↓↓↓

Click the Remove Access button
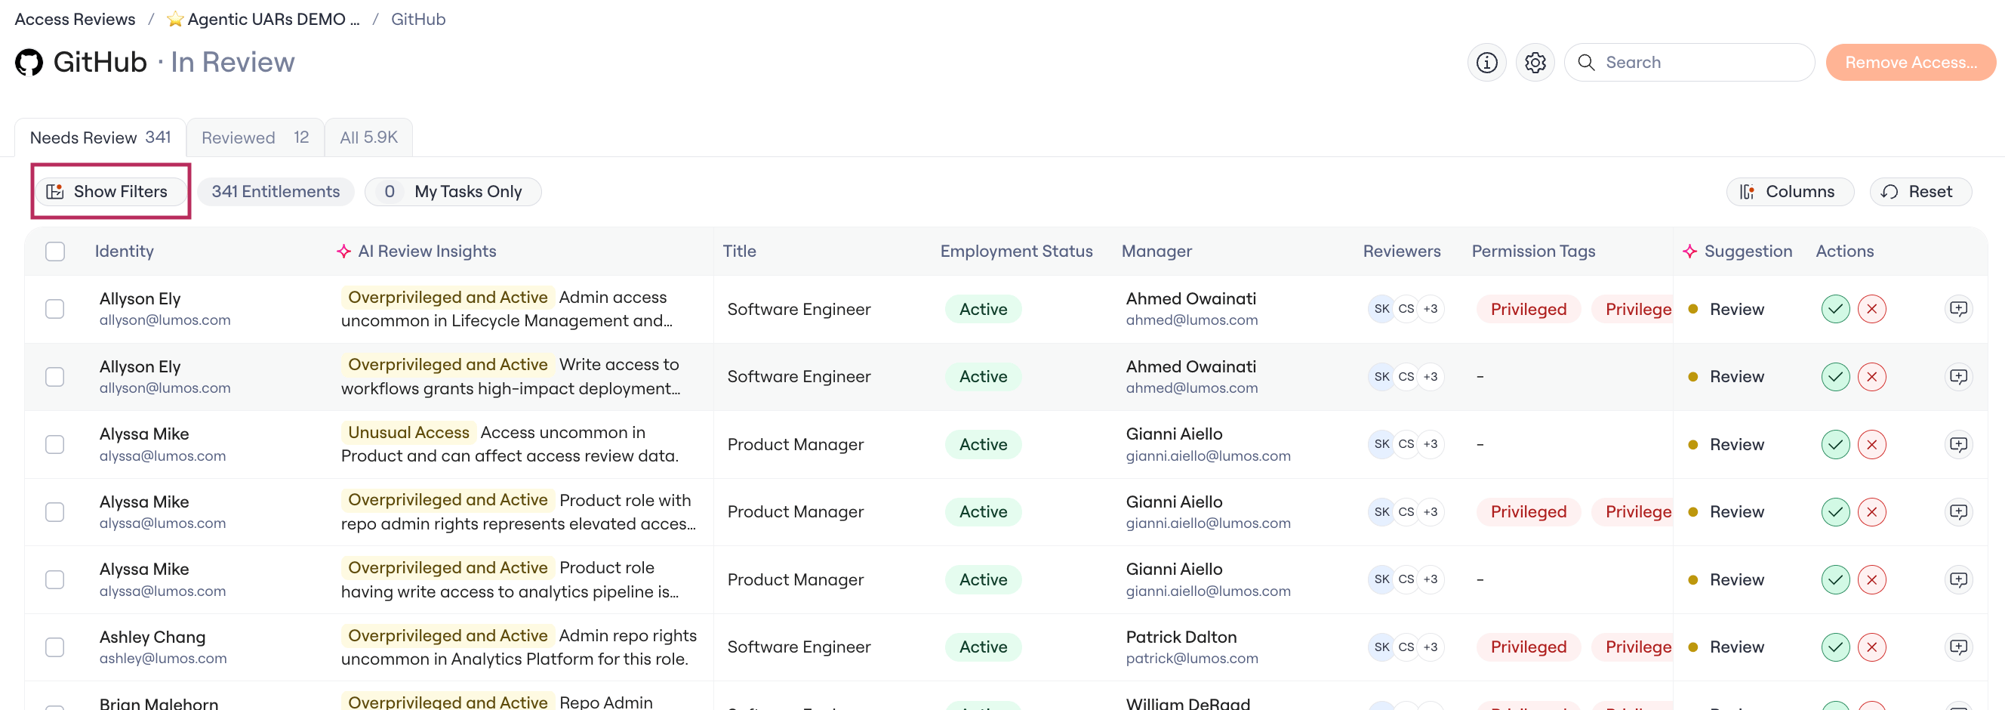 tap(1911, 62)
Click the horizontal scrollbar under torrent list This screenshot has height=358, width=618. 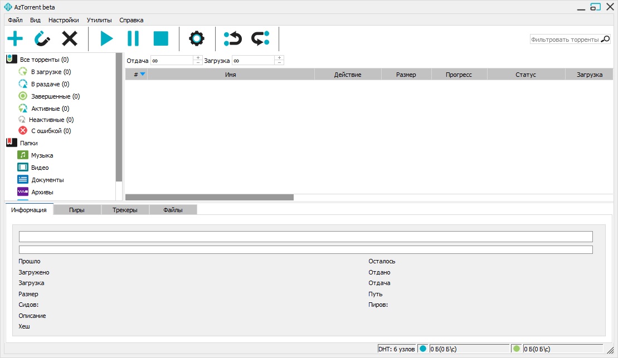pos(210,197)
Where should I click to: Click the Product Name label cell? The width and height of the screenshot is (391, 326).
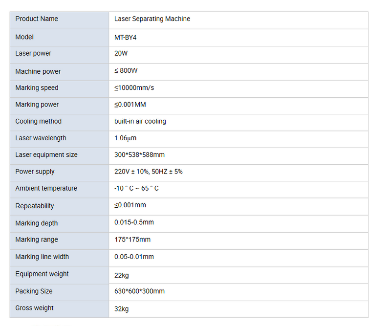(59, 20)
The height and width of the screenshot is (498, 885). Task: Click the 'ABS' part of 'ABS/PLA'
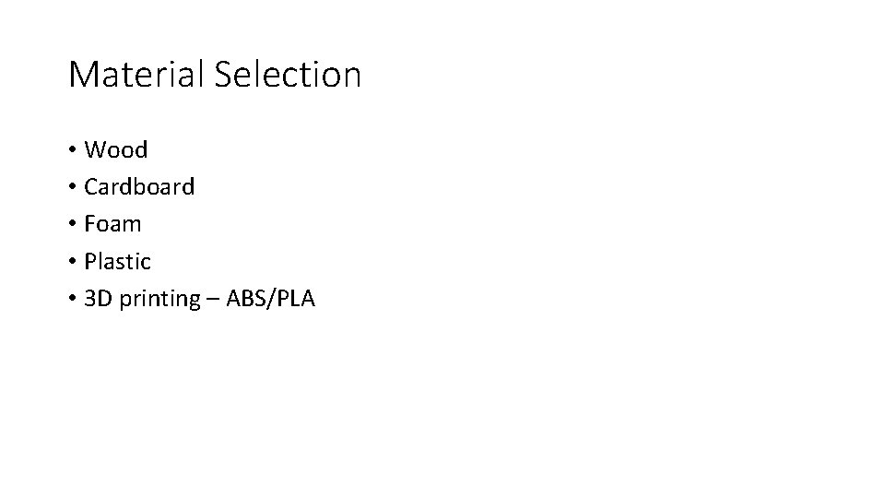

↑↑↑

* **Problem**:
Reproduce the entries verbatim, beginning at the line that contains "Where should I" and continuing through the last line of the entries. Leave the pictures out.

* **Response to this exercise**:
Where should I click to: Click the Product Name label cell? The width and height of the screenshot is (391, 326).
(59, 20)
The height and width of the screenshot is (498, 885). Task: Click the 'ABS' part of 'ABS/PLA'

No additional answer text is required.